# DOCUMENT PASSAGE

Schaefer et al. (2011) found that the eclipse shapes in optical were consistent with a spherical source with a radius of 4.1 R_☉ on days 15–26. Since we have assumed spherically symmetric source regions whereas the optical eclipses (Schaefer et al. 2011) and the day 23 XMM-Newton eclipses (Ness et al. 2012) were accompanied by more complicated structure, we cannot conclude with certainty that there is a significant difference between the sizes of the optical and X-ray photon escape regions, though at face value the different inferred radii suggest this on day 15 with the system parameters of Hachisu et al. (2000a).

A remaining puzzle is the origin of the optical plateau started from ∼10 to 15 days post-outburst. This optical flux clearly exceeds the extrapolated X-ray blackbody with the Eddington luminosity of a Chandrasekhar white dwarf, though a blackbody is grossly inadequate to describe the true spectrum and the magnitude of any optical excess remains uncertain. Hachisu et al. (2000a) argued that the optical flux included reprocessing photospheric emission on the surface of the reappearing accretion disk. Currently, no clear evidence is found for this because it is unknown how early the accretion process resumes after the explosion, though recent studies imply that the non-accretion case is more likely, at least on day 15. Simulations of Drake & Orlando (2010) found that the accretion disk was completely destroyed by the blast. Mason et al. (2012) and Worters et al. (2010) suggest resumption of accretion based on spectroscopy and optical flickering, respectively, around day 8, though the short-term variability disappeared on day 15 (Munari et al. 2010). Schaefer et al. (2011) found the optical source spherical until day 26 based on eclipse mapping. Ness et al. (2012) further discussed reforming accretion still on day 23. Alternatively, the reprocessing might occur in surrounding ejecta with a substantial optical depth in supersoft X-rays, though it has to be noted that any scenario at this time remains largely speculative.

# WHAT YOU WILL DO
Please explain in one to three sentences why the passage says the authors cannot be certain that the optical and X-ray photon escape regions differ significantly in size. Rely on the passage above and nothing else.

# MATERIAL PROVIDED
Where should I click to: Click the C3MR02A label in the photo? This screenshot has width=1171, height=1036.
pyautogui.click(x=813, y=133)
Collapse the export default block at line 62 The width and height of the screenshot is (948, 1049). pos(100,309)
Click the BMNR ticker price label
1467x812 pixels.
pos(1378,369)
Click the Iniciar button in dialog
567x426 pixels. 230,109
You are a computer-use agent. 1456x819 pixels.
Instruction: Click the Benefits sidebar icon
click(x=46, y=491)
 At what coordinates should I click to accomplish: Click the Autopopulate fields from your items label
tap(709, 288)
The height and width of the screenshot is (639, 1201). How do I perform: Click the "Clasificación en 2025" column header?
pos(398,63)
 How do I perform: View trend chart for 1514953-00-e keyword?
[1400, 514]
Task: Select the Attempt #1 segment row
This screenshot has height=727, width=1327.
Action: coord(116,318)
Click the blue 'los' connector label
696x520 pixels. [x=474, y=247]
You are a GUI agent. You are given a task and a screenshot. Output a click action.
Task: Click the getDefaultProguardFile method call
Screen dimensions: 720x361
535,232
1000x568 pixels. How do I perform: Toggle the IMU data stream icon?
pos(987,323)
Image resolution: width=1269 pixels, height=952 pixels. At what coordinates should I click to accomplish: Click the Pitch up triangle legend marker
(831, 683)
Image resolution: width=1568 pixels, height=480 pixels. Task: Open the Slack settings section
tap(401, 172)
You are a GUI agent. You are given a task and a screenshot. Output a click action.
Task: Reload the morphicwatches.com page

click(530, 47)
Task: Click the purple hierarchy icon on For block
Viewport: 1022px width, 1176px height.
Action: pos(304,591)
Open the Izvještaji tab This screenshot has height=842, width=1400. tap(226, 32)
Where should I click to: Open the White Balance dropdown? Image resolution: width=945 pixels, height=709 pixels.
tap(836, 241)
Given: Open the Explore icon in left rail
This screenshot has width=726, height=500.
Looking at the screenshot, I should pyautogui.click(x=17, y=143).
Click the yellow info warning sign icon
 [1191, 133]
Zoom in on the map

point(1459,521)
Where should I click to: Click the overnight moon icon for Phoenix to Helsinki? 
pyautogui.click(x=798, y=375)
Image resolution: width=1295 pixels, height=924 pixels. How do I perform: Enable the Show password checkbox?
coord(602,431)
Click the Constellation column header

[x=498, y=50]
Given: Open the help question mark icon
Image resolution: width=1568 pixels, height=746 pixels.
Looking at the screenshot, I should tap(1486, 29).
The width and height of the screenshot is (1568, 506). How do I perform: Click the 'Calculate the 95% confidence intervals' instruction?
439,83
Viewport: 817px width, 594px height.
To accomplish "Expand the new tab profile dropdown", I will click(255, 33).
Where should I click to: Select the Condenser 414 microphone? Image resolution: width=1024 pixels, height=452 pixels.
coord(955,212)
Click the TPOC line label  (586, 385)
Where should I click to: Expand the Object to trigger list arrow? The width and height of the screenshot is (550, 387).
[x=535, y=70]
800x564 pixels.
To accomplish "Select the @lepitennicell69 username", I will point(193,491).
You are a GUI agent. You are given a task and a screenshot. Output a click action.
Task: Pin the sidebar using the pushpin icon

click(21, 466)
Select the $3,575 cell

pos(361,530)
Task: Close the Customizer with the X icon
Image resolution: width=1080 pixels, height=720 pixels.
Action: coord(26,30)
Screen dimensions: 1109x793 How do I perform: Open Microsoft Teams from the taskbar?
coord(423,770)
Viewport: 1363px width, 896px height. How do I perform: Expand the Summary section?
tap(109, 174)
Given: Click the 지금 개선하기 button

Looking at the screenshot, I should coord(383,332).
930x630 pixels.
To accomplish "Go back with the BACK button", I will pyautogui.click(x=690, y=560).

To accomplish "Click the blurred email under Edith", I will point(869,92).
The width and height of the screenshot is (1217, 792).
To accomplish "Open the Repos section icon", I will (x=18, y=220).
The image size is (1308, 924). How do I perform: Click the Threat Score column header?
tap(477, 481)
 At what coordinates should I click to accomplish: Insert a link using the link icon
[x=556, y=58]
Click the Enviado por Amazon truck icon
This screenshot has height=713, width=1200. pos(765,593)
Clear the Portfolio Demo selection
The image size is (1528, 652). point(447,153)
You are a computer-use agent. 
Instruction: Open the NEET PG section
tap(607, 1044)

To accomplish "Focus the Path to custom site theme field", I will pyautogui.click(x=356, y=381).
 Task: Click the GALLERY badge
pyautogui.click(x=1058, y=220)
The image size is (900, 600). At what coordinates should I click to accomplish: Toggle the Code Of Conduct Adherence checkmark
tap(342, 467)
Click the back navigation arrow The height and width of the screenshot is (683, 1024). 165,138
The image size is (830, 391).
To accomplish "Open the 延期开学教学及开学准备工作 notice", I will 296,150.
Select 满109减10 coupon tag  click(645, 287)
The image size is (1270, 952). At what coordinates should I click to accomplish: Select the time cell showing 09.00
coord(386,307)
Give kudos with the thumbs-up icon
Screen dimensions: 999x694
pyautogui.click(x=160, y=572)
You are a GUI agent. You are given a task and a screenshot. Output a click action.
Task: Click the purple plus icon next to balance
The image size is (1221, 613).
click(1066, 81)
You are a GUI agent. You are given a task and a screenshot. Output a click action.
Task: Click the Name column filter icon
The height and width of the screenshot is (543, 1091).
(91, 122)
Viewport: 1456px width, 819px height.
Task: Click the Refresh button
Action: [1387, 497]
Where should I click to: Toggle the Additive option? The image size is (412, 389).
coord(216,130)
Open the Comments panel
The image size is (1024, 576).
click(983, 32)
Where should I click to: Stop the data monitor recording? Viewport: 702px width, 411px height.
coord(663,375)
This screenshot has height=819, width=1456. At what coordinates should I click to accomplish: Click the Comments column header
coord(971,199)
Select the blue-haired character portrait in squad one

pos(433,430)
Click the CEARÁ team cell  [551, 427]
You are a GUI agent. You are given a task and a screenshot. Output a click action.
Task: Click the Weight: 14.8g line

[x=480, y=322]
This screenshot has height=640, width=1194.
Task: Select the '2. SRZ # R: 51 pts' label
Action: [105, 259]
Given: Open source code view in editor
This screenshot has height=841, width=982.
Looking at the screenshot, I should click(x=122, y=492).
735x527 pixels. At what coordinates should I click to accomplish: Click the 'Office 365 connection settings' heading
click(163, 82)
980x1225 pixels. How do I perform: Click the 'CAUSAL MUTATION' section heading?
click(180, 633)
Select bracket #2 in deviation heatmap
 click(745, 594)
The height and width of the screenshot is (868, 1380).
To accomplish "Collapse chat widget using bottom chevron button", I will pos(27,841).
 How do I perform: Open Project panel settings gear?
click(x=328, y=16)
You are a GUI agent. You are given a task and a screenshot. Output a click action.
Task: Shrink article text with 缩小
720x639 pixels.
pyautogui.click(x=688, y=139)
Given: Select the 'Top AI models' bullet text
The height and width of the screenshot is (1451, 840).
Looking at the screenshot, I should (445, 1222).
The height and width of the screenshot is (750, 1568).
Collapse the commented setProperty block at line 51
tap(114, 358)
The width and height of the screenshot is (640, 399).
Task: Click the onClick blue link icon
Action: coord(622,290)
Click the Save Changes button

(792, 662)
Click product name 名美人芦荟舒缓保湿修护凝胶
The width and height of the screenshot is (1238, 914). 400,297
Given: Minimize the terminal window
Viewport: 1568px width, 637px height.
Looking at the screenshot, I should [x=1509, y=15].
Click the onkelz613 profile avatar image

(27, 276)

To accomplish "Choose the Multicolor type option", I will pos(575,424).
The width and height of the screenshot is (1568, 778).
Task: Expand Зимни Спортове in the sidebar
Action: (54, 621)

# COMPLETE RESPONSE
The authors assumed spherically symmetric source regions. However, the optical eclipses (Schaefer et al. 2011) and the day 23 XMM-Newton eclipses (Ness et al. 2012) came with more complicated structure. So even though the different inferred radii suggest a difference on day 15 at face value, they cannot draw that conclusion with certainty.